◆ **TASK INSTRUCTIONS**: Your answer should be the data below, reproduced with nothing changed.

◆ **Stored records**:
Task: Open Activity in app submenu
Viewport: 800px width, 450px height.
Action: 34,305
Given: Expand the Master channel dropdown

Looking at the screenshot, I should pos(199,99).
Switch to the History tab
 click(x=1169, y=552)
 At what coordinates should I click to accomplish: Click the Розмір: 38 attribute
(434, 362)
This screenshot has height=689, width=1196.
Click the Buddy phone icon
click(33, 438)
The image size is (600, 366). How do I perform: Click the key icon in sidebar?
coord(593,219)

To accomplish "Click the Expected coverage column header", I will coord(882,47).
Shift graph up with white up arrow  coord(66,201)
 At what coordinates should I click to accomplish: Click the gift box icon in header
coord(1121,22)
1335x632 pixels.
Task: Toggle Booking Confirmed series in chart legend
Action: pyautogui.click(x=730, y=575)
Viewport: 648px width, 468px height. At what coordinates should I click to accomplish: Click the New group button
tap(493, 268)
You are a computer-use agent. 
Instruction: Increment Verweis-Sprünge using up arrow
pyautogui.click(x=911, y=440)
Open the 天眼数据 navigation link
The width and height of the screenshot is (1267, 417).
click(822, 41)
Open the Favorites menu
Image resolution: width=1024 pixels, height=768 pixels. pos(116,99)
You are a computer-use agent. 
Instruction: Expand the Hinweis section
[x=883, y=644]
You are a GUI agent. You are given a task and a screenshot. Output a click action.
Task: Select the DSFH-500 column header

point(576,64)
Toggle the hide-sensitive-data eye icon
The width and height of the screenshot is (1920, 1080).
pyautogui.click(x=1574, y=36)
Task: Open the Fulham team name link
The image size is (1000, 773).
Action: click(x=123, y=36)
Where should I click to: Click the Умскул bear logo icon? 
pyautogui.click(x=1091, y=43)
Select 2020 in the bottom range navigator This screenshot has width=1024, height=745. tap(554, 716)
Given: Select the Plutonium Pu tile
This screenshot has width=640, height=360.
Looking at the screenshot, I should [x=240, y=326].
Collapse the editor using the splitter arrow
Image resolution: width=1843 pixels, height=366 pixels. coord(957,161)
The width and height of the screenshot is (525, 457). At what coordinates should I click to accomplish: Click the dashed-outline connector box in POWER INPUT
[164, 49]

◆ **RESULT OF THE EXERCISE**:
Task: Open Activity in app submenu
Viewport: 800px width, 450px height.
Action: 34,305
Given: Expand the Master channel dropdown

Looking at the screenshot, I should pos(199,99).
Switch to the History tab
 click(x=1169, y=552)
 At what coordinates should I click to accomplish: Click the Розмір: 38 attribute
(434, 362)
This screenshot has height=689, width=1196.
Click the Buddy phone icon
click(33, 438)
The image size is (600, 366). How do I perform: Click the key icon in sidebar?
coord(593,219)

To accomplish "Click the Expected coverage column header", I will coord(882,47).
Shift graph up with white up arrow  coord(66,201)
 At what coordinates should I click to accomplish: Click the gift box icon in header
coord(1121,22)
1335x632 pixels.
Task: Toggle Booking Confirmed series in chart legend
Action: pyautogui.click(x=730, y=575)
Viewport: 648px width, 468px height. At what coordinates should I click to accomplish: Click the New group button
tap(493, 268)
You are a computer-use agent. 
Instruction: Increment Verweis-Sprünge using up arrow
pyautogui.click(x=911, y=440)
Open the 天眼数据 navigation link
The width and height of the screenshot is (1267, 417).
click(822, 41)
Open the Favorites menu
Image resolution: width=1024 pixels, height=768 pixels. pos(116,99)
You are a computer-use agent. 
Instruction: Expand the Hinweis section
[x=883, y=644]
You are a GUI agent. You are given a task and a screenshot. Output a click action.
Task: Select the DSFH-500 column header

point(576,64)
Toggle the hide-sensitive-data eye icon
The width and height of the screenshot is (1920, 1080).
pyautogui.click(x=1574, y=36)
Task: Open the Fulham team name link
The image size is (1000, 773).
Action: click(x=123, y=36)
Where should I click to: Click the Умскул bear logo icon? 
pyautogui.click(x=1091, y=43)
Select 2020 in the bottom range navigator This screenshot has width=1024, height=745. tap(554, 716)
Given: Select the Plutonium Pu tile
This screenshot has width=640, height=360.
Looking at the screenshot, I should [x=240, y=326].
Collapse the editor using the splitter arrow
Image resolution: width=1843 pixels, height=366 pixels. coord(957,161)
The width and height of the screenshot is (525, 457). At what coordinates should I click to accomplish: Click the dashed-outline connector box in POWER INPUT
[164, 49]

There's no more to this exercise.